The sustainability of coastal communities and infrastructure in the coming decades to centuries will be impacted by sea-level rise. The marine-based West Antarctic Ice Sheet (WAIS) is currently retreating due to shifting oceanic currents that transport warm waters toward the ice margin, resulting in ice shelf thinning and accelerated mass loss. Modeling results suggest that WAIS variability is sensitive to such oceanic forcing but information about ice-sheet behavior and response from past climatic events in Earth history is needed to better evaluate the variability and feedbacks. An extensive grid of 2-D seismic-reflection surveys are combined with a new transect of boreholes drilled during International Ocean Discovery (IODP) Expedition 374 (January-February 2018) in the Ross Sea.

Two drill sites on the continental shelf, one on the outer shelf, and two sites on the continental slope/rise collectively recovered sediments spanning the early Miocene to latest Quaternary. Facies analysis of the cores allows for reconstruction of ice-sheet-proximal depositional environments (sub/proglacial, glaciomarine, and open-marine), which provides a physical record of ice sheet advances and retreats. This fundamental sedimentology, when integrated with a refined and chronologically constrained seismic stratigraphic framework and core-based paleo-environmental (e.g., ocean temperature) proxy studies, allows for a robust assessment of WAIS stability/instability during past warming events.

Our preliminary results are presented within the context of an integrated subsurface sedimentary geoscience approach, including seismic characterization, downhole log analysis, sedimentological description of cores, and analysis of physical properties measured on cores and core samples.
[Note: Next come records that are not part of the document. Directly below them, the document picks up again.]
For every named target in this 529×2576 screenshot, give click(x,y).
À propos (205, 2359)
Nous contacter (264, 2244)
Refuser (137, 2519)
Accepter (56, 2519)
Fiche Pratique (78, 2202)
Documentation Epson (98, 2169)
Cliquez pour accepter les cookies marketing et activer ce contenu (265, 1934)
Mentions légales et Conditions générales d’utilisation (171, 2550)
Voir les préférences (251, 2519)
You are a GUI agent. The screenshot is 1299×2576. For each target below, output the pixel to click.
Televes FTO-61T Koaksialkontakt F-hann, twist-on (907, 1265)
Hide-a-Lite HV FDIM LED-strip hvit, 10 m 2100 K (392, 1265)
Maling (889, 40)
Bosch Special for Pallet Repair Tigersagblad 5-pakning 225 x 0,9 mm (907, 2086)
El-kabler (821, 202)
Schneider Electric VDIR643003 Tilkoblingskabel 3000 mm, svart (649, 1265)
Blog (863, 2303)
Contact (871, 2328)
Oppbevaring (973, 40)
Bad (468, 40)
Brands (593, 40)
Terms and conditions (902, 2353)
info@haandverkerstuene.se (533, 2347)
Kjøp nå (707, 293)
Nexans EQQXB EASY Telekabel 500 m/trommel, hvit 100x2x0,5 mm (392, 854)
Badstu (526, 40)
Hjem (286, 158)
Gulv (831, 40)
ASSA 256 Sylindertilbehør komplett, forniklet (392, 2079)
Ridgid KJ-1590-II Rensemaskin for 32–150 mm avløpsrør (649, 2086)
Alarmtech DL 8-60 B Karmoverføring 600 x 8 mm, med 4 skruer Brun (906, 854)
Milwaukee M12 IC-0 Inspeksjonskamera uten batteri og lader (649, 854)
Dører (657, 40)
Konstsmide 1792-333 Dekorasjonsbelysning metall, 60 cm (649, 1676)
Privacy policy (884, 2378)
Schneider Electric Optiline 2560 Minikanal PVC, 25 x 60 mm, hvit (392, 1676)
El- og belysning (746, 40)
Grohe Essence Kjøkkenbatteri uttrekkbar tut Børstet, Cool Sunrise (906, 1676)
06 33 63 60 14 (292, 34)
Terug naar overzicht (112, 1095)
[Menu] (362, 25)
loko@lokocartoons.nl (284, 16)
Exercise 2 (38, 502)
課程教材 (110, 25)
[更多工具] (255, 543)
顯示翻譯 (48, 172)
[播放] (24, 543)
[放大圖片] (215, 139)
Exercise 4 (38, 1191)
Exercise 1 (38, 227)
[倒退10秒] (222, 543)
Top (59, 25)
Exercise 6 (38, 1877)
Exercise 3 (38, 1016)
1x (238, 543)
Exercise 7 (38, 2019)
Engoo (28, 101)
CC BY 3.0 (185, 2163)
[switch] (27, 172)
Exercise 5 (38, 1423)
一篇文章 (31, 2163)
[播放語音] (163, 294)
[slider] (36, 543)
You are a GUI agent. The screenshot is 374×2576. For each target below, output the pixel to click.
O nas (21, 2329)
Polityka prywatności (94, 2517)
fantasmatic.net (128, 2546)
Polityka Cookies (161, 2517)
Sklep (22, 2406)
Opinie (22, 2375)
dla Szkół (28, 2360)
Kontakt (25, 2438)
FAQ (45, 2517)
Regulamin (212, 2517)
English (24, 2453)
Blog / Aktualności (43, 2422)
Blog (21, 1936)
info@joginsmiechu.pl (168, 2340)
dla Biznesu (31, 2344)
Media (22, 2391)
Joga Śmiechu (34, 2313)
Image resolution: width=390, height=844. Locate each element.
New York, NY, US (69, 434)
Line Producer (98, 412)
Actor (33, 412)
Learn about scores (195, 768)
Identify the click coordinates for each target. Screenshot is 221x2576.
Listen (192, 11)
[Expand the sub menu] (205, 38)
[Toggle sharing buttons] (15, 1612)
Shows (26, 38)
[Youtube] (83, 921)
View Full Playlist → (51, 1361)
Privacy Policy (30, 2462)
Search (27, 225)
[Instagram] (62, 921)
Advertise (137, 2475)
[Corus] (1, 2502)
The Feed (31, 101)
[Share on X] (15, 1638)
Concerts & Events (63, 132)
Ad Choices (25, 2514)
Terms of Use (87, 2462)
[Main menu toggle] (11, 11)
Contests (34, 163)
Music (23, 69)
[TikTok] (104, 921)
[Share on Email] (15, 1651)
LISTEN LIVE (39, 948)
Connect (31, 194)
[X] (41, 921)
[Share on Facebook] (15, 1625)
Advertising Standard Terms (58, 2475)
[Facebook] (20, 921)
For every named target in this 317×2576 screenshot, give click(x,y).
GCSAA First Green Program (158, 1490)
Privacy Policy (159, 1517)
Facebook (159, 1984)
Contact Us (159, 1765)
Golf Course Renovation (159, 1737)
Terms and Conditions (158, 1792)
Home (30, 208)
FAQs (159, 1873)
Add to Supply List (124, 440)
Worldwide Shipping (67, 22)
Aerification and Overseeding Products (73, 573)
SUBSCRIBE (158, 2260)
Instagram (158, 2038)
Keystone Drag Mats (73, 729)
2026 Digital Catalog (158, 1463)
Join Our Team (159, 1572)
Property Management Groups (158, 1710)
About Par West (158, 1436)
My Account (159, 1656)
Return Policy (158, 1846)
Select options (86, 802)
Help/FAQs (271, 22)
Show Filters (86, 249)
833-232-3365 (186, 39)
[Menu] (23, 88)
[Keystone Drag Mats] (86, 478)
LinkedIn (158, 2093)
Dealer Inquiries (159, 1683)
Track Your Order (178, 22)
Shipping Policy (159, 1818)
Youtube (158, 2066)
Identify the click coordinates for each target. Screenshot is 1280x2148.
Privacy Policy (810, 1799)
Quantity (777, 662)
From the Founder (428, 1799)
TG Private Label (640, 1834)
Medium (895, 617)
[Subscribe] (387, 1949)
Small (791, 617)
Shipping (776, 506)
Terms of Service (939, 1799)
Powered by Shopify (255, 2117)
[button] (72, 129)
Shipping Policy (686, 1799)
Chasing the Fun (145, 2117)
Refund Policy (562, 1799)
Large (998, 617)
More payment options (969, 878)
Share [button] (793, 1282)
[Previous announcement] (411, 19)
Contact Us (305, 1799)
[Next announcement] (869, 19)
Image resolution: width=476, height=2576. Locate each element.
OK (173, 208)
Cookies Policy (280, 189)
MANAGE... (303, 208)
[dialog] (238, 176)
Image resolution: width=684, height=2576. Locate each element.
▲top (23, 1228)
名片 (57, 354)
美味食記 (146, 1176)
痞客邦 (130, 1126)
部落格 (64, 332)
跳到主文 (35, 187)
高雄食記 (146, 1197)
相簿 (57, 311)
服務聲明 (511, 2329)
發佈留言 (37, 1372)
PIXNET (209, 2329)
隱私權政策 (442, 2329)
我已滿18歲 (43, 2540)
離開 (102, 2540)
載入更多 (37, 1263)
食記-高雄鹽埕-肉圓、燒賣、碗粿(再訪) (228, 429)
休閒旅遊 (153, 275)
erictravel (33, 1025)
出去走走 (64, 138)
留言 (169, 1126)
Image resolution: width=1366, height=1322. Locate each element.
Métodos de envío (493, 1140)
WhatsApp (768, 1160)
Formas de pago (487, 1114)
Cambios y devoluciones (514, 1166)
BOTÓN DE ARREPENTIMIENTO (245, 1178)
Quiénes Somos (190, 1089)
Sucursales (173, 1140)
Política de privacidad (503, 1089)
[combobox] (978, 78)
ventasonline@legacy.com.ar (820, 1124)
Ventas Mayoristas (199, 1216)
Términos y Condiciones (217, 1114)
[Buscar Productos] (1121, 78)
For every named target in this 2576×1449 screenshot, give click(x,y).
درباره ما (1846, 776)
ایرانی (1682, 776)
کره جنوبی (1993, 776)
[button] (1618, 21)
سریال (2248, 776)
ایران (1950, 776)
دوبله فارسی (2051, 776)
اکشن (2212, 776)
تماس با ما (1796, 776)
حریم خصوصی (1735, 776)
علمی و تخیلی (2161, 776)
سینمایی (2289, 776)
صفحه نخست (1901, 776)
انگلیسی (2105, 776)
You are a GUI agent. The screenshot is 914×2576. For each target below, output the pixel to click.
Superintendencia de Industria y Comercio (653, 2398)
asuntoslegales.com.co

Thus, tools and approaches that are common in the petroleum industry are being applied to the goal of improving our understanding of how ice sheets respond to environmental change. The role of sedimentary geoscience in documenting and highlighting examples of Earth’s past ‘experiments’ is critical for improving the predictive models that coastal planners and citizens will increasingly rely on to aid risk assessment and decision making.